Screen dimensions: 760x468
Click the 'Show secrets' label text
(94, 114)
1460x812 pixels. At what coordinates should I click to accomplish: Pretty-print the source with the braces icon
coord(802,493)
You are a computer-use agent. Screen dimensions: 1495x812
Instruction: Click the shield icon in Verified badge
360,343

• • • •

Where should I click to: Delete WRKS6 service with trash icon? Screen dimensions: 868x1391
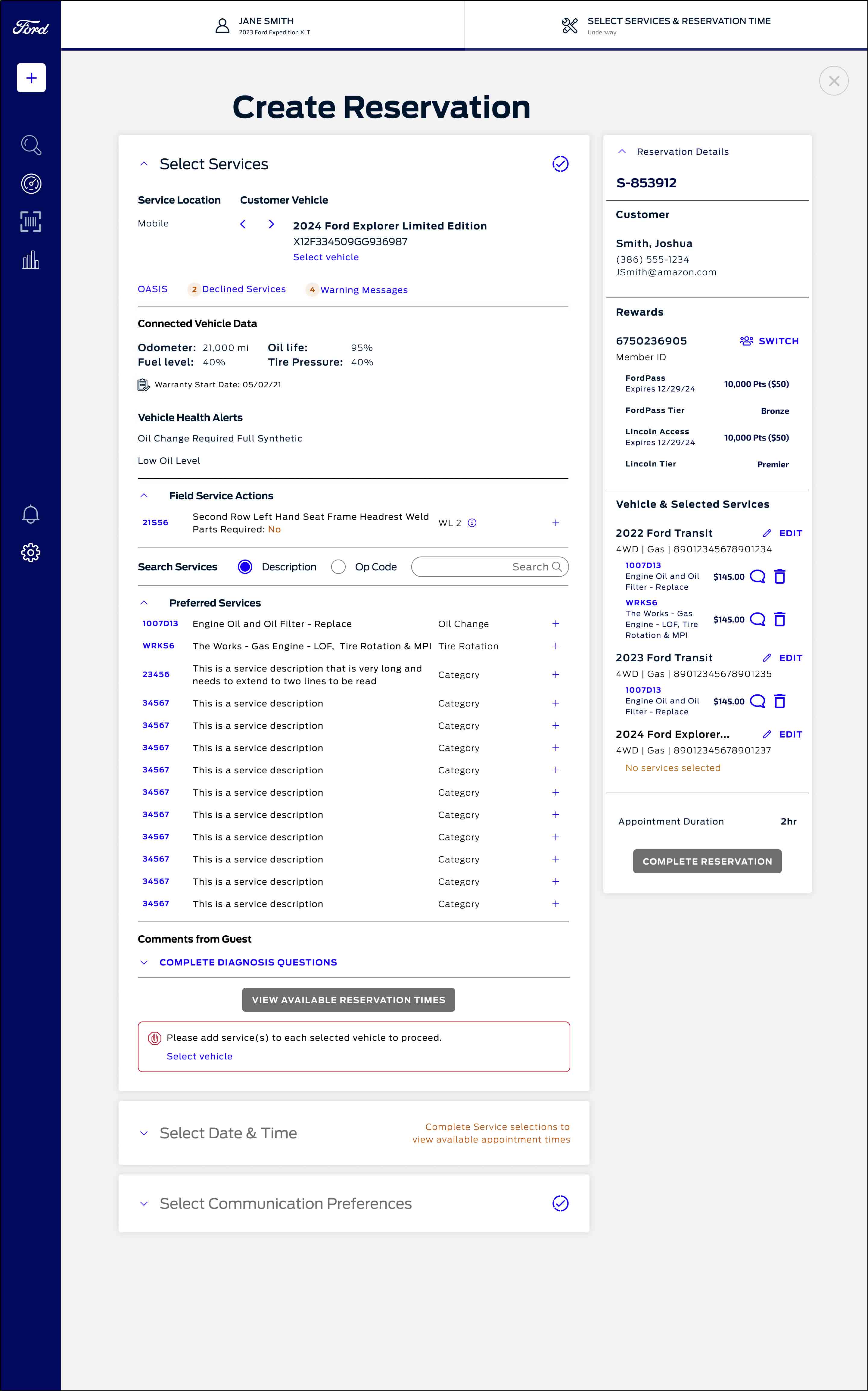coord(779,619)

• • • •

• Exercise objective: In the records, from the line with "Where should I" up to and including the line with "coord(779,619)", change "trash icon" to "bin icon" and reproduce only those lines with everything else unchanged. Leave the pictures out of your answer.

• Finished answer:
Where should I click to: Delete WRKS6 service with bin icon? Screen dimensions: 868x1391
coord(779,619)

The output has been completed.